Una habitación abierta por una rendija de luz de la puerta. No dejas ver mucho, no, pero sí lo suficiente como para saber que sigues ahí, despierta, delante de algún espejo, preparándote para marcharte hacia la calle, esa fría compañera cuando estás solo, esa calidez que brota de las calles cuando las alumbras con carcajadas. O quizás decidas quedarte en casa, descansar de todas las desilusiones que un día ensombrecieron la luz del sol que ahora se pierde en el horizonte.
Hubo noches para todos tus sentimientos. Días que se perdieron en sueños vanos, un tiempo que querrías recuperar y que no va a volver, un poco de felicidad, un cambio en el momento justo y la necesidad de haber virado en tu rumbo en algún momento del pasado.

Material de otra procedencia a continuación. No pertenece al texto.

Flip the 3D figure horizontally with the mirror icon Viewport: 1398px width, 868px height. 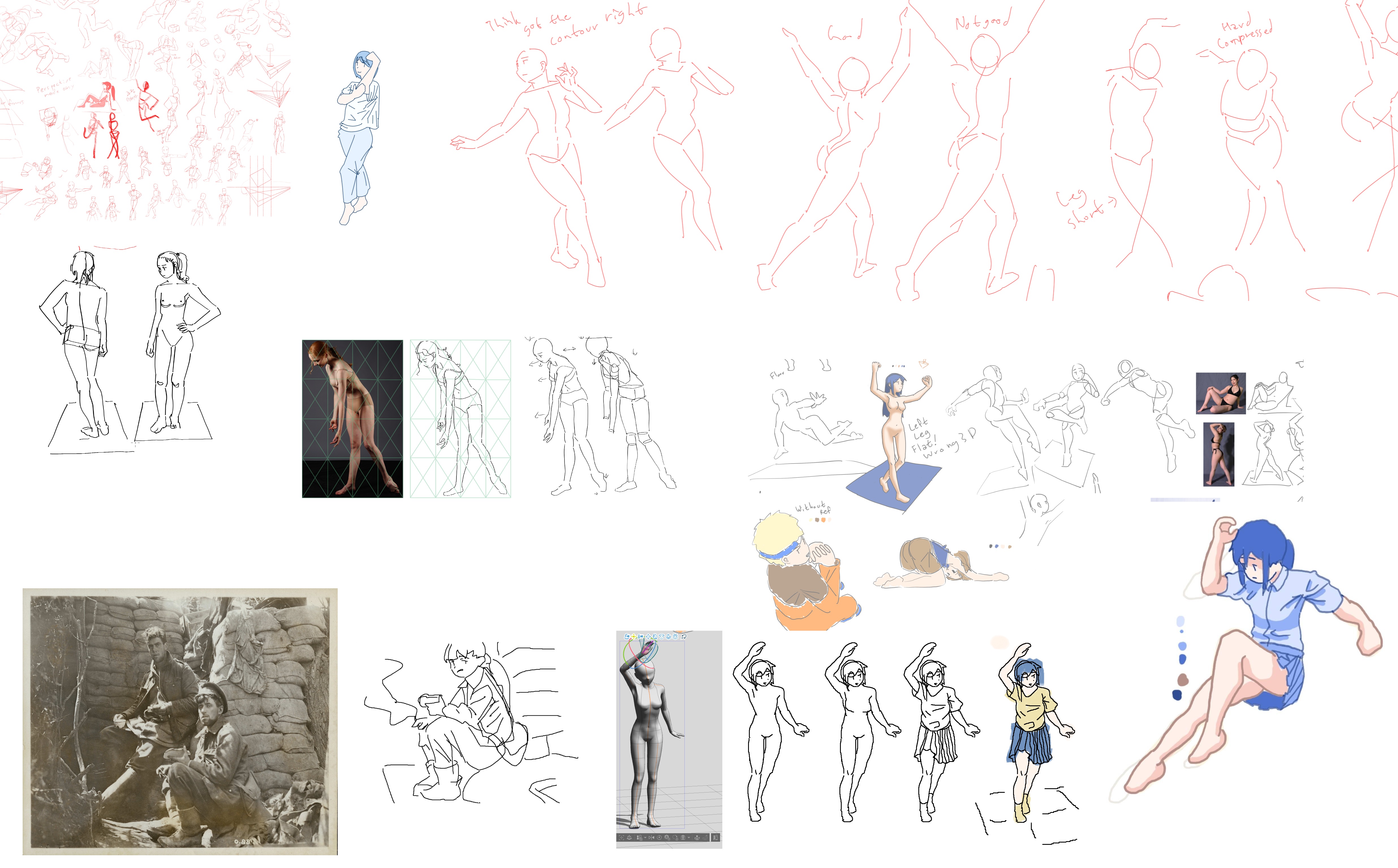(x=651, y=837)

Ves a través de las ventanas de tu memoria los días en que fuiste feliz y no te compensan por cada lágrima que derramaste por esas personas. O al menos, eso piensas mientras una mancha negra recorre tu mejilla una vez más. No hubo ningún final feliz, sólo fantasmas de un pasado que no hacen más que regresar para hacerte llorar como una niña.

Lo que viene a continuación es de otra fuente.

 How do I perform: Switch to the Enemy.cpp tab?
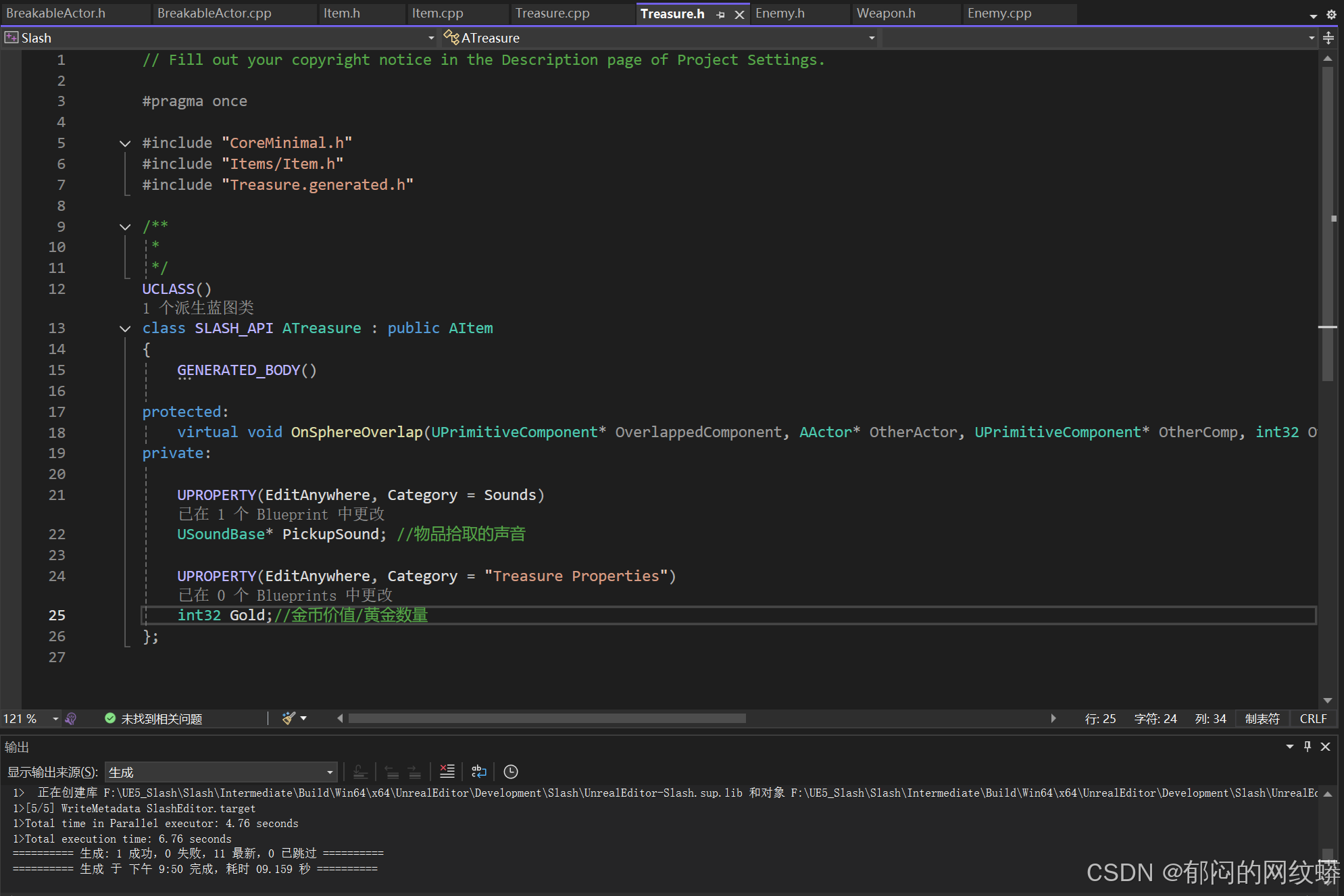pos(999,14)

Y la puerta se abre para iluminar una habitación sin ventanas, una jaula de espejos donde en nuestro reflejo nos vemos abrazados. Tu rostro enrojecido, oculto para que no se crucen nuestras miradas y vea que has vuelto a llorar, pero yo ya lo sabía desde que dejaste aquella rendija de luz, desde que me sonreiste por última vez con ironía, una sonrisa acompañada por la sombra de tu silencio.

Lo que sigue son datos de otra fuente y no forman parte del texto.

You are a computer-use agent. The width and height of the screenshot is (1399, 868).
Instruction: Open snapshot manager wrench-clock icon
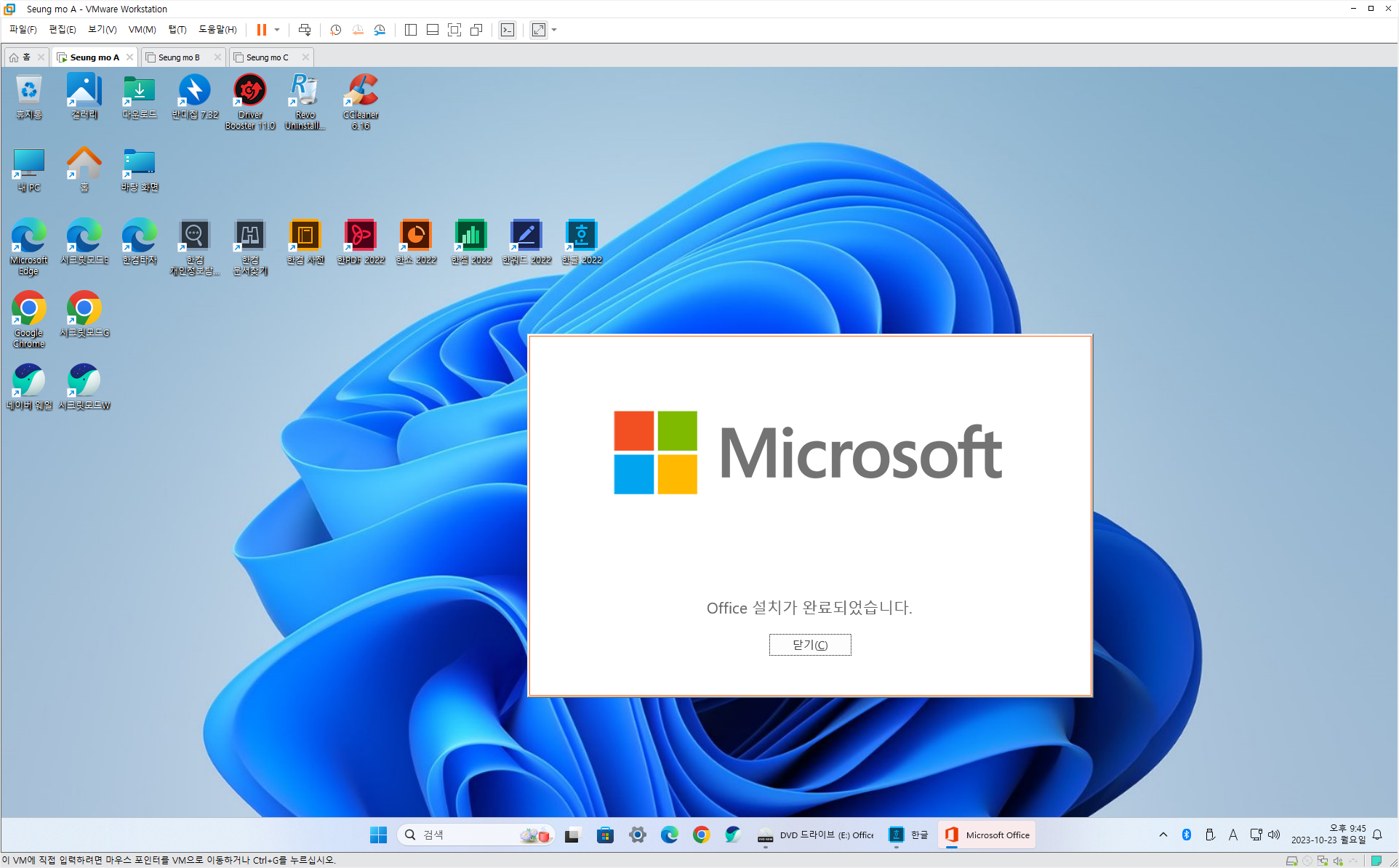[x=380, y=30]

Te calmas, miras al espejo y nos vemos los dos, abrazados fuera del tiempo, como si los segundos que pasaran sólo fueran una misteriosa maquinaria inventada por el hombre para hacernos esclavos de un invento. Y en ese cristal vemos pasar la vida que nos ha tocado, a nuestra agridulce infancia, a nuestra sentimental y dolorida adolescencia, a nuestro paso a la madurez áspera y fría. Es como una ventana al tiempo que siempre quisimos tener...
...el tiempo que ahora tenemos.
Ese tiempo que se esfuma como quisiera que se esfumaran tus lágrimas: para siempre.